#### WHAT IS NEEDED:
Please extend the physiotherapy text below from where it stops, not the rows after it.

#### PROVIDED TEXT:
>>>

Laurelle was naturally drawn to a career in healthcare and rehabilitation through being involved in sport from a young age, competing nationally in both triathlon and hockey. She pursued these interests by completing her undergraduate studies in Exercise Science in Bournemouth, United Kingdom. Following this, Laurelle further developed her knowledge in rehabilitation science trough enrolling in a Masters programme in Physiotherapy at Brighton University. 

Laurelle Brown

BSc MSc MCSP Physiotherapist & Biokineticist

Throughout her studies in the UK, Laurelle developed an interest in musculoskeletal injuries and paediatrics through hospital placements in the National Health Services (NHS) as well as private practise. She additionally developed her knowledge in geriatrics, respiratory physiotherapy, hydrotherapy and neurological rehabilitation. Laurelle is determined to continually progress her skillset by attending regular seminars and courses on related topics. She recently completed a module in acupuncture and pain management which will be valuable addition to her current skillset. She believes in tailoring her patient management approach to ensure the treatment she provided meets the individual needs for all her patients. 

What is Physiotherapy?

Physiotherapy is a health profession that uses evidence based methods to help people of all ages with pain, illness or disability. Physiotherapy was initially founded in Ancient Greece in 460BC during the time of Hippocrates. It was documented as a professional group in Sweden 1813 and now is a widely recognised and protected profession. Physiotherapy can be provided as a primary or secondary treatment as well as in conjunction with other medical services.

Physiotherapists consider the ‘whole’ person and employ advanced clinical assessment and diagnostic methods. Physiotherapists facilitate recovery, reduce pain and provide strategies to best manage physical injuries or conditions enabling people to remain independent and improve physical status. At the core, is the patient’s involvement in their own care, by participation in their treatment, and through education, awareness and empowerment. Physiotherapists use their knowledge and skills to treat with a range of conditions associated with different systems of the body, such as:

  • Musculoskeletal.
    • Back pain, sciatica, neck pain and headaches, whiplash associated disorder. 
    • Sports injuries including traumatic and overuse injuries.
    • Soft tissue and join injuries including, knee and shoulder conditions
    • Muscle aches and pains.
    • Orthopedic injuries, pre and post-surgery
    • Amputations
    • Join problems including arthritis.
    • Work related and repetitive strain injuries.
    • Posture and growth-related injuries
  • Neurological
    • Brain injuries including head trauma and concussion
    • Stroke, meningitis, tumors
    • Multiple sclerosis and motor neuron disease
    • Parkinson’s Disease
    • Spinal cord injury
    • Pediatric- developmental delay, cerebral palsy, clumsiness, spina bifida.

<<<

#### LISTED RECORDS:

>>>

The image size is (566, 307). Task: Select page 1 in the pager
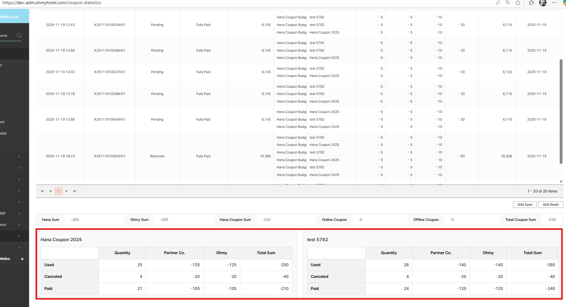[58, 191]
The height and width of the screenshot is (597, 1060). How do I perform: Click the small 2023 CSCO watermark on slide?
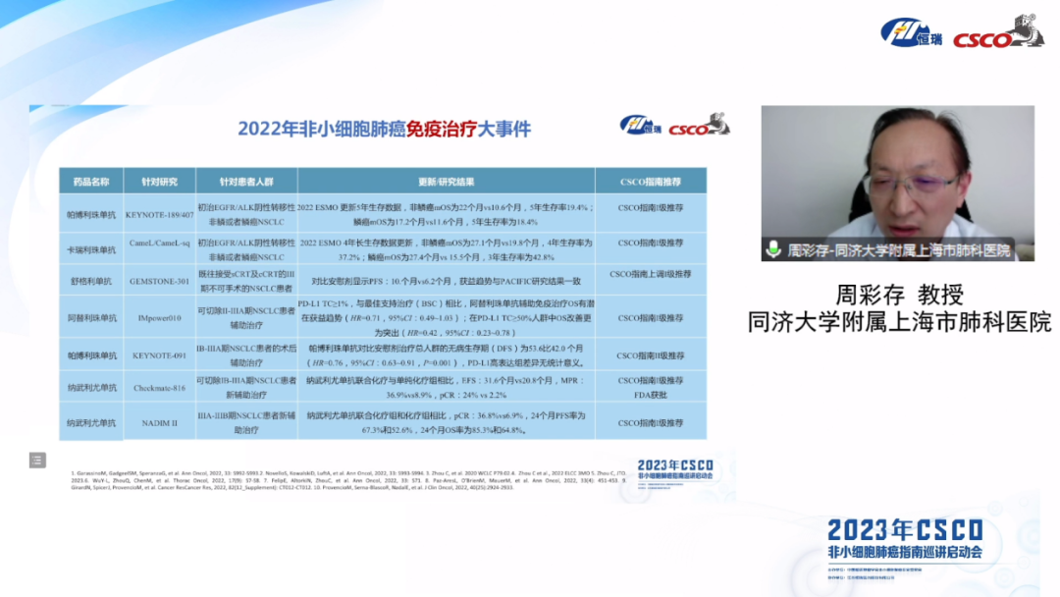pyautogui.click(x=674, y=468)
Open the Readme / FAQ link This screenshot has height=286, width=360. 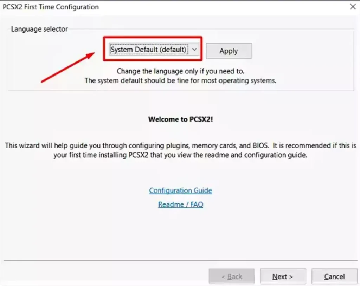(x=180, y=204)
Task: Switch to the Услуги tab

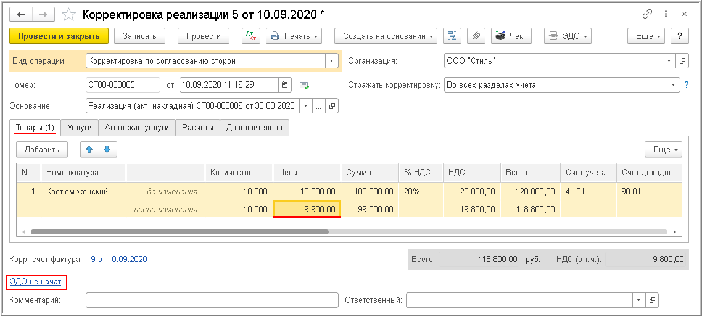Action: [x=80, y=128]
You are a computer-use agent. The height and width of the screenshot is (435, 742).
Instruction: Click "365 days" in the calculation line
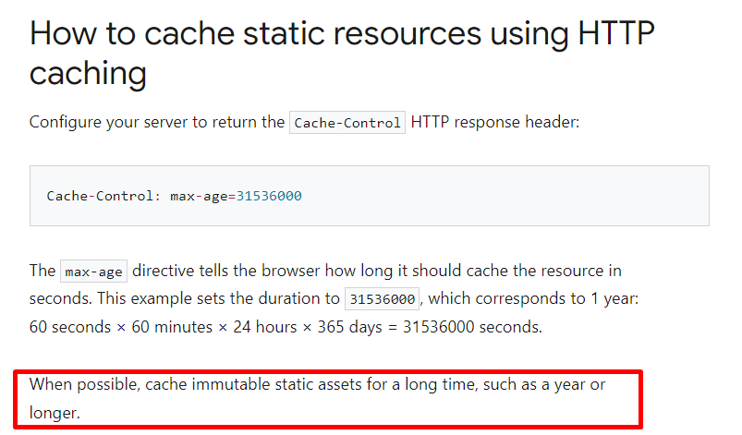click(349, 327)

<<<

#### TASK ANSWER:
  • Cardiovascular and respiratory. 
    • Chronic heart disease, acute heart attack
    • Respiratory conditions such as:
      • Chronic: Asthma, chronic obstructive pulmonary disease (COPD), bronchiectasis, cystic fibrosis.
      • Acute: bronchitis, pneumonia, sinusitis
  • Special populations
    • Cancer                    
    • Chronic pain
    • Critical Care – ICU                     
    • Incontinence
    • Occupational Health                          
    • Geriatric
    • Osteoporosis

What to Expect from your first visit?

When seeing a new patient, a physiotherapist will talk with you about your health and aim to build an extensive medical history. They will also perform a physical examination, this will be dictated by the nature of the illness/injury. Treatments are tailored to the individual, based on their initial assessment and agreed goals.

Physiotherapists use a variety of treatment modalities including, but not restricted to: advice and education, soft tissue mobilizations, mobilization or manipulation of joints, exercise, hot and cold therapy, ultrasound therapy, electro- therapy, Splinting & bracing, Strapping & taping and acupuncture. Exercise plans and advice are routinely given as part of treatment, and the number of treatments will vary depending on the patient’s recovery progress. Exercise aims to improve your flexibility, muscle strength, quality of movement, proprioception and co-ordination and help you to take control of your contition.  

If you feel a physiotherapist would be beneficial to you, you can book an appointment directly with one of the team. However, you may also be referred to us by a GP or specialist.  Please bring with you your referral letter and all your investigations such as ultrasound scans, MRI reports and x-rays. Physiotherapists will use this information as a component of their initial assessment and help provide a treatment plan tailored for you.